Information given >>
::::
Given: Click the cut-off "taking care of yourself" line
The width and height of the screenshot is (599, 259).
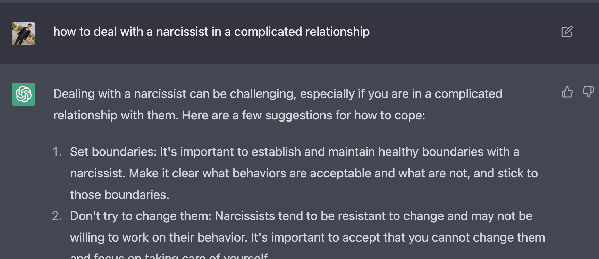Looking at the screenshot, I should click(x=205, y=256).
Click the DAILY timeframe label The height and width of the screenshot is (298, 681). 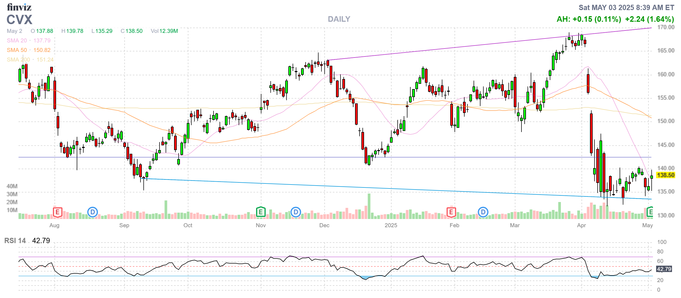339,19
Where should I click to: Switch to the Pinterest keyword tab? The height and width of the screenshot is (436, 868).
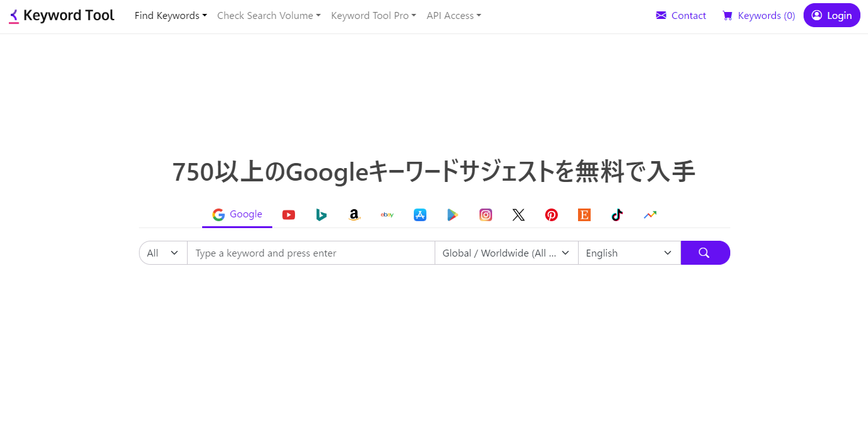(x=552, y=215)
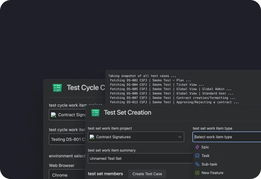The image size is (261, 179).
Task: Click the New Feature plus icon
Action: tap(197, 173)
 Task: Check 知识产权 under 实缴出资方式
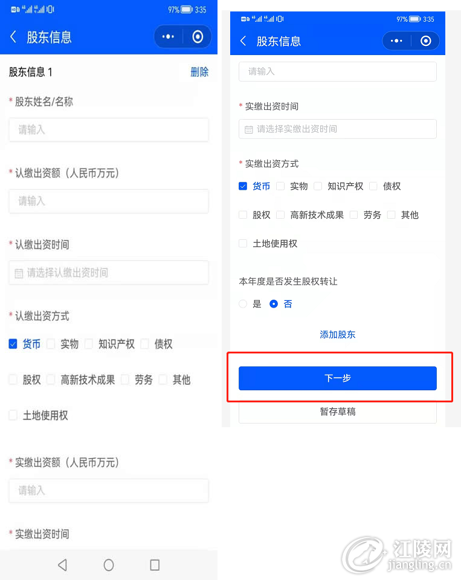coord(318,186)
::::
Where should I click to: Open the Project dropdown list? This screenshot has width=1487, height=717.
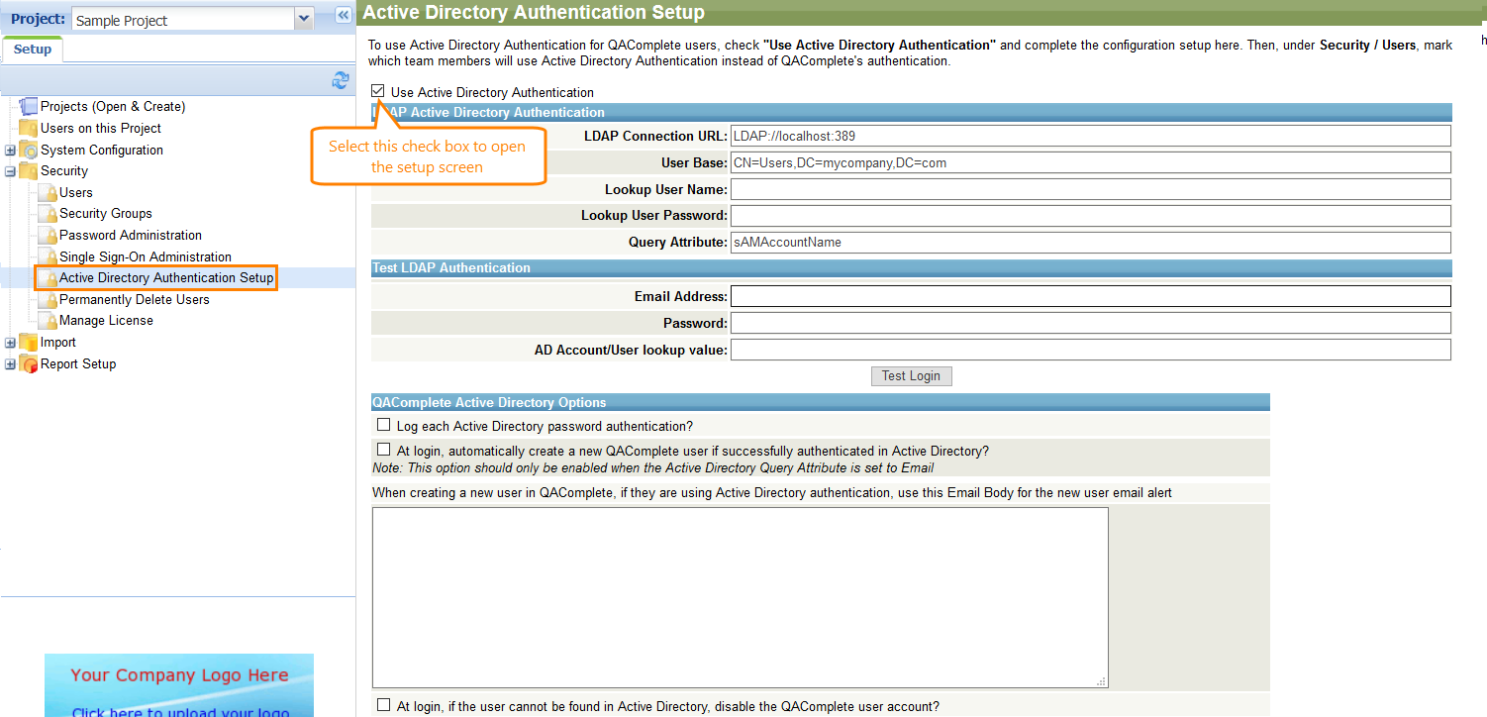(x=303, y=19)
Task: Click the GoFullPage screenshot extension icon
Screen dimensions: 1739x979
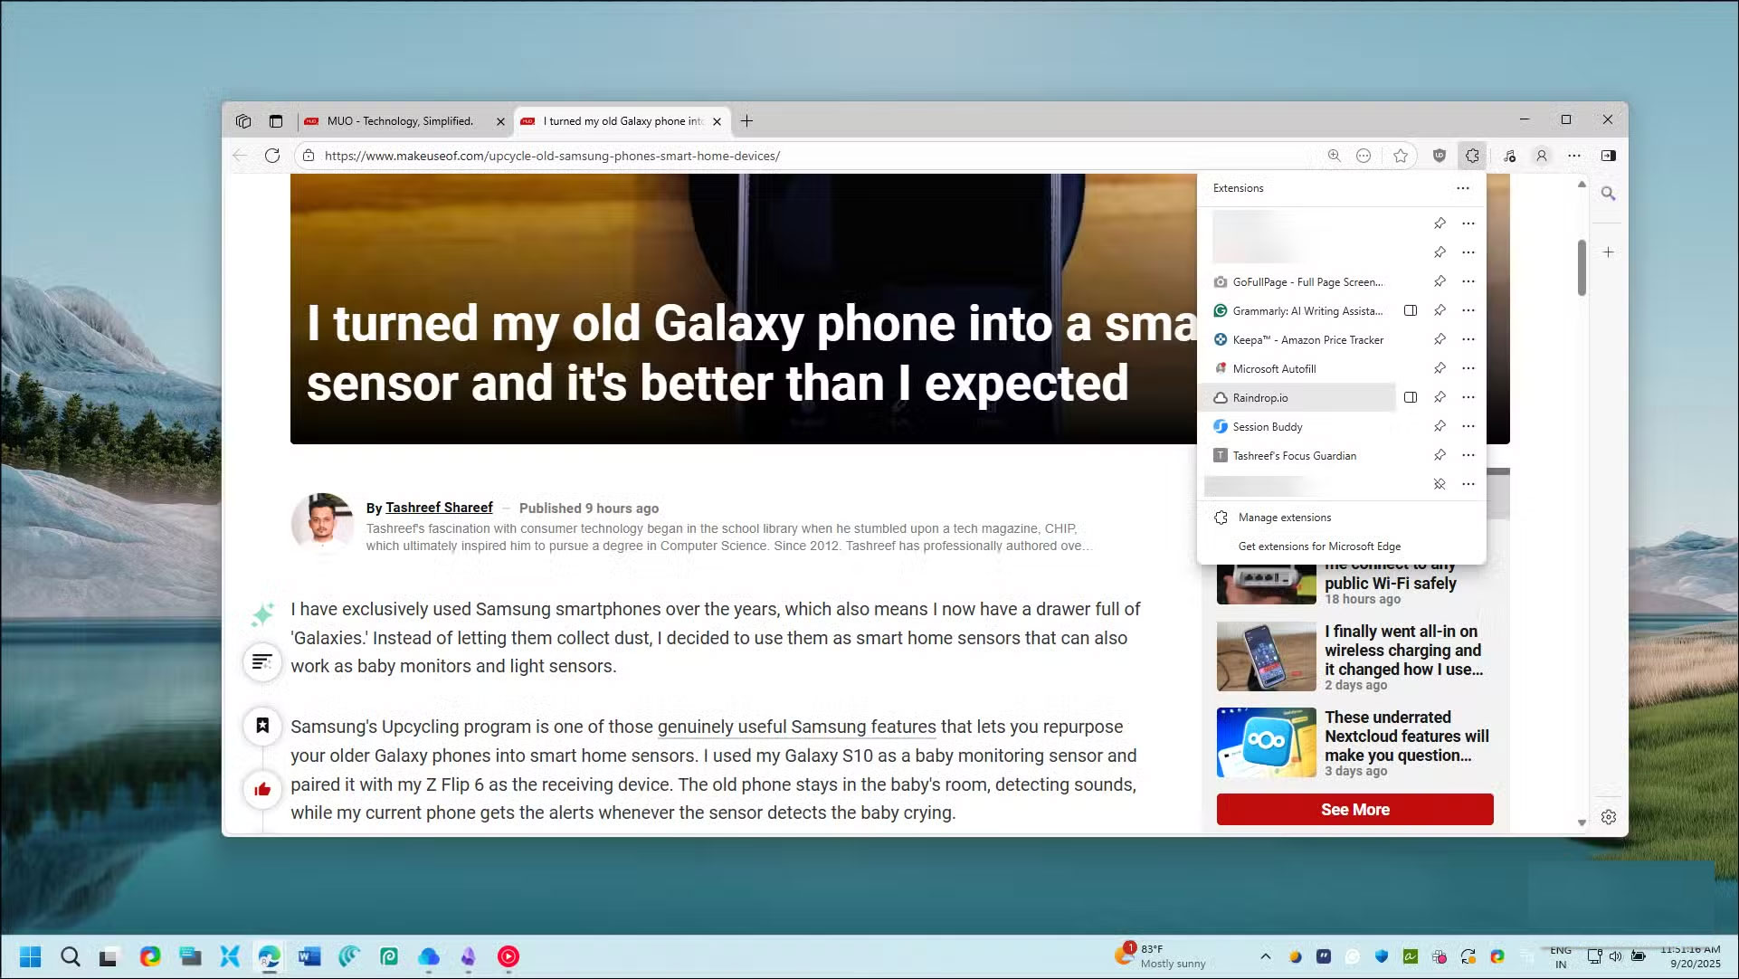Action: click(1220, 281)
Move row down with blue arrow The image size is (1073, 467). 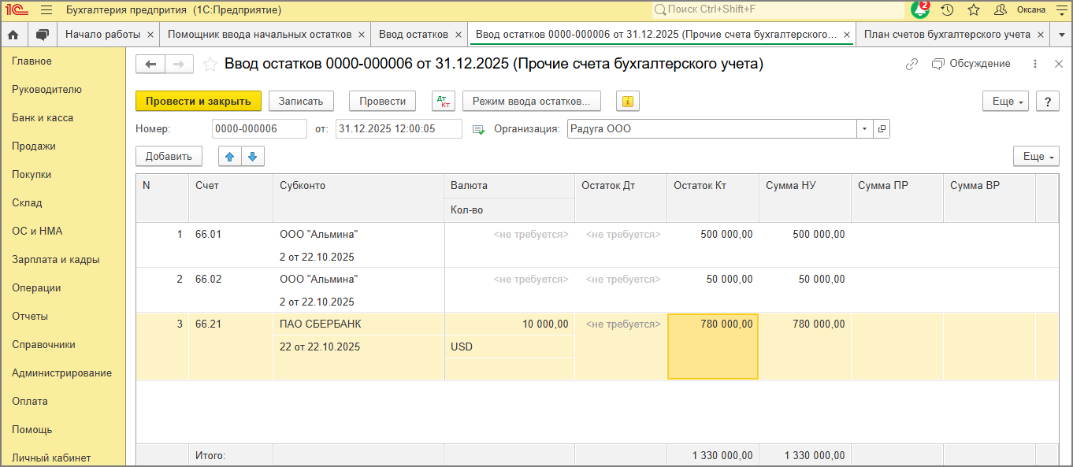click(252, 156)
::::
Direction >> Pull out every line of the records that contains the string "icon", treating uppercase and lowercase as different.

Written response >>
Task: Click the New Feature plus icon
Task: Click the GoFullPage screenshot extension icon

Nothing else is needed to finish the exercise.